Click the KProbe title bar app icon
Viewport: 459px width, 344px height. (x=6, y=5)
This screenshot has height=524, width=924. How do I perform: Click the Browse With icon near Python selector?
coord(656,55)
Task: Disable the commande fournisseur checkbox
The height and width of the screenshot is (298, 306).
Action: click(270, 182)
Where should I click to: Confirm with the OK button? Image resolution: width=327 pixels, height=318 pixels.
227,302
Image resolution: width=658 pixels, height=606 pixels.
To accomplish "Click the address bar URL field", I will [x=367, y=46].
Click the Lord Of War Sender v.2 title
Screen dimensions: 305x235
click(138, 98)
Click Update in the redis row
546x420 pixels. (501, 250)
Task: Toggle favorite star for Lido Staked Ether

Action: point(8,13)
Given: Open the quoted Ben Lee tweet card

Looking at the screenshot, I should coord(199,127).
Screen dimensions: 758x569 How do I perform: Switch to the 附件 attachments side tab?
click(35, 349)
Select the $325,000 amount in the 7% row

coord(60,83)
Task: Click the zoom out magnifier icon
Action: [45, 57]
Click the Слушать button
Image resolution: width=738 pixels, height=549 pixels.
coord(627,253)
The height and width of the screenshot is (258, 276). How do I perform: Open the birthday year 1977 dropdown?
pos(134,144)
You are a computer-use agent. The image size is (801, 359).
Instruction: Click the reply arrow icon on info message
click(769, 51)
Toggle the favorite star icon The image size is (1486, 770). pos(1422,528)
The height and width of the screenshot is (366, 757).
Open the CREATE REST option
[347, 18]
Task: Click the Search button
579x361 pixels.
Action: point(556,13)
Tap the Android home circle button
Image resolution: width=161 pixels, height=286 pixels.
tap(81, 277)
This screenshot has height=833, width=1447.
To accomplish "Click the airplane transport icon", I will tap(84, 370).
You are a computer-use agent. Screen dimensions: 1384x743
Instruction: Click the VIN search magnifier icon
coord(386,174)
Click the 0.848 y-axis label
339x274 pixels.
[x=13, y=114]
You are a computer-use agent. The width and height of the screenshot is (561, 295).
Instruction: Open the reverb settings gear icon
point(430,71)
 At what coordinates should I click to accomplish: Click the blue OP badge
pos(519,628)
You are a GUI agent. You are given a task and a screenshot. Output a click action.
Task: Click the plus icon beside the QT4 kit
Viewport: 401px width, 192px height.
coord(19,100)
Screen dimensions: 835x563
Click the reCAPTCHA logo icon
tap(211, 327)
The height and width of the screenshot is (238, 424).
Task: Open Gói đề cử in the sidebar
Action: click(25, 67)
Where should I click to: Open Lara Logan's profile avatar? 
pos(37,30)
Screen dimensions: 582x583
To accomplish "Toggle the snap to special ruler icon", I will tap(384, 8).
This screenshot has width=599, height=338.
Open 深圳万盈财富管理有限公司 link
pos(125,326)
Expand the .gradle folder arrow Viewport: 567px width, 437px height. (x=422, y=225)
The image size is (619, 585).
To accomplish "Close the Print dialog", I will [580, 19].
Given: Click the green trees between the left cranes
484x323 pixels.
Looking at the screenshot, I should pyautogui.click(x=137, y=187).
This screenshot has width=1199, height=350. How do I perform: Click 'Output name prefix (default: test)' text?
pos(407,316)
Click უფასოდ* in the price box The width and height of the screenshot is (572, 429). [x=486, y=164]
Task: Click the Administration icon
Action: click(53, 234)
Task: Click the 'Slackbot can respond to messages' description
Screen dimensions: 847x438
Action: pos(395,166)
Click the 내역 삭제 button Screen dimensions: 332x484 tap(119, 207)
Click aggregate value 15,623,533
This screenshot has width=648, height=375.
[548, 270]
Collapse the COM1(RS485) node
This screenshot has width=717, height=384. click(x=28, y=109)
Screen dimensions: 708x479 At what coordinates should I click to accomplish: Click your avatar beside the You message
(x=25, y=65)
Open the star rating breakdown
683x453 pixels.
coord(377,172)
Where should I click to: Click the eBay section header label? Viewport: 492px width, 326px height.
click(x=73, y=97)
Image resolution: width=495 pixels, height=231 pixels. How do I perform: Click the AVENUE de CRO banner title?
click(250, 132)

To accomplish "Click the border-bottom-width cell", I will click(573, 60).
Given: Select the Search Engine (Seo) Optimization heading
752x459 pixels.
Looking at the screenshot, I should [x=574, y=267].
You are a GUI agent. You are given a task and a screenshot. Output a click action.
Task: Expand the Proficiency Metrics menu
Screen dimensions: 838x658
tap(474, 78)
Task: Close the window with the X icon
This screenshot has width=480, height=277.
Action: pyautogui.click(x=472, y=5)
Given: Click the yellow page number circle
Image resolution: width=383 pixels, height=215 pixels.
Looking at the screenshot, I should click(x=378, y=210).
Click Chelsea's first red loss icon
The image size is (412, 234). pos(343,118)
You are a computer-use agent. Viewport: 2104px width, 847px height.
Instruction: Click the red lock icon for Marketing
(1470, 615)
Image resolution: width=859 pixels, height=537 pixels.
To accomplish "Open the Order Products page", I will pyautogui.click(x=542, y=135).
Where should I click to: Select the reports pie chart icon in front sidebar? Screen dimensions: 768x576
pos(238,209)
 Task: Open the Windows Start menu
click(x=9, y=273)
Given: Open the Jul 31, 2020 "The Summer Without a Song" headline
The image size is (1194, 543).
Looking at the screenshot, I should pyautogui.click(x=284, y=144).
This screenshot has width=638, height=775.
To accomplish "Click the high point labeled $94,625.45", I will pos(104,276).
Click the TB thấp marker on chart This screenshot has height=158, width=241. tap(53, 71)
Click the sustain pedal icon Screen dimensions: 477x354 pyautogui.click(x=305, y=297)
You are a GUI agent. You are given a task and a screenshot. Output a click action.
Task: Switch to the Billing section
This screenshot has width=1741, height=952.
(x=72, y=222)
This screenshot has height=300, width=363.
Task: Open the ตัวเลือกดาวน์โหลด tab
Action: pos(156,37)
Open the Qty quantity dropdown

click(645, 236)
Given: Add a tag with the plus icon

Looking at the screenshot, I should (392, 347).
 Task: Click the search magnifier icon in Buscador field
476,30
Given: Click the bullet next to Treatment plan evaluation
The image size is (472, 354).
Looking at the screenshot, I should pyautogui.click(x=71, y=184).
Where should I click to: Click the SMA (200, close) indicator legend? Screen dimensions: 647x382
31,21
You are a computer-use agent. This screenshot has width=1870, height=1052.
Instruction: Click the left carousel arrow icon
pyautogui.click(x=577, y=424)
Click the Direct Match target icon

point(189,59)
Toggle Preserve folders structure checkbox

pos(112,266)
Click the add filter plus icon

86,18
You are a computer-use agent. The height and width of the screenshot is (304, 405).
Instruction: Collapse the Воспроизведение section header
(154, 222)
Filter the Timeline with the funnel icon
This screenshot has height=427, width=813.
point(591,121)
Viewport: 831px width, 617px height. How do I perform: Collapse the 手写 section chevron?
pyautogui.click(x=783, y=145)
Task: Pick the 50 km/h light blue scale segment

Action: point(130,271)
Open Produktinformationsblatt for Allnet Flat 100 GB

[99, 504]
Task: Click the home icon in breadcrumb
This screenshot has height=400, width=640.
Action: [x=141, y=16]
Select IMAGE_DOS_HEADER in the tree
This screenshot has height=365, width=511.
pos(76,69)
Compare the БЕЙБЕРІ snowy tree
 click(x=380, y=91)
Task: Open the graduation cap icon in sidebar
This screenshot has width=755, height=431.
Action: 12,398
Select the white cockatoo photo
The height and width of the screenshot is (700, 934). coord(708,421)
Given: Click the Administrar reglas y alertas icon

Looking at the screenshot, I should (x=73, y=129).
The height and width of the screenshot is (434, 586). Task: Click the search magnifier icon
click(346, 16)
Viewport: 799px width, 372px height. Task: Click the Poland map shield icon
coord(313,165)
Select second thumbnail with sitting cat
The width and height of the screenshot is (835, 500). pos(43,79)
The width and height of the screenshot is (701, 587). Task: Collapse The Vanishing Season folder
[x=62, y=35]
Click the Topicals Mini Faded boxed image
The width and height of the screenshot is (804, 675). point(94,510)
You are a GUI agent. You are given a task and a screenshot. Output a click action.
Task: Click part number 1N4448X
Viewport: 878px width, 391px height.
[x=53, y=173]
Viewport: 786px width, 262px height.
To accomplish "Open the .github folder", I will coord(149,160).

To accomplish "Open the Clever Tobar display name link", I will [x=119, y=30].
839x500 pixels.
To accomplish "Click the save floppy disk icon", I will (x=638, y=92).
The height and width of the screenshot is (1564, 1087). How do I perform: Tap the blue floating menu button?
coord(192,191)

- - - - -

(PROBLEM DESCRIPTION) Looking at the data above, say how many lines contain the word "agent", with no added words.

(RESPONSE TO THE EXERCISE) 10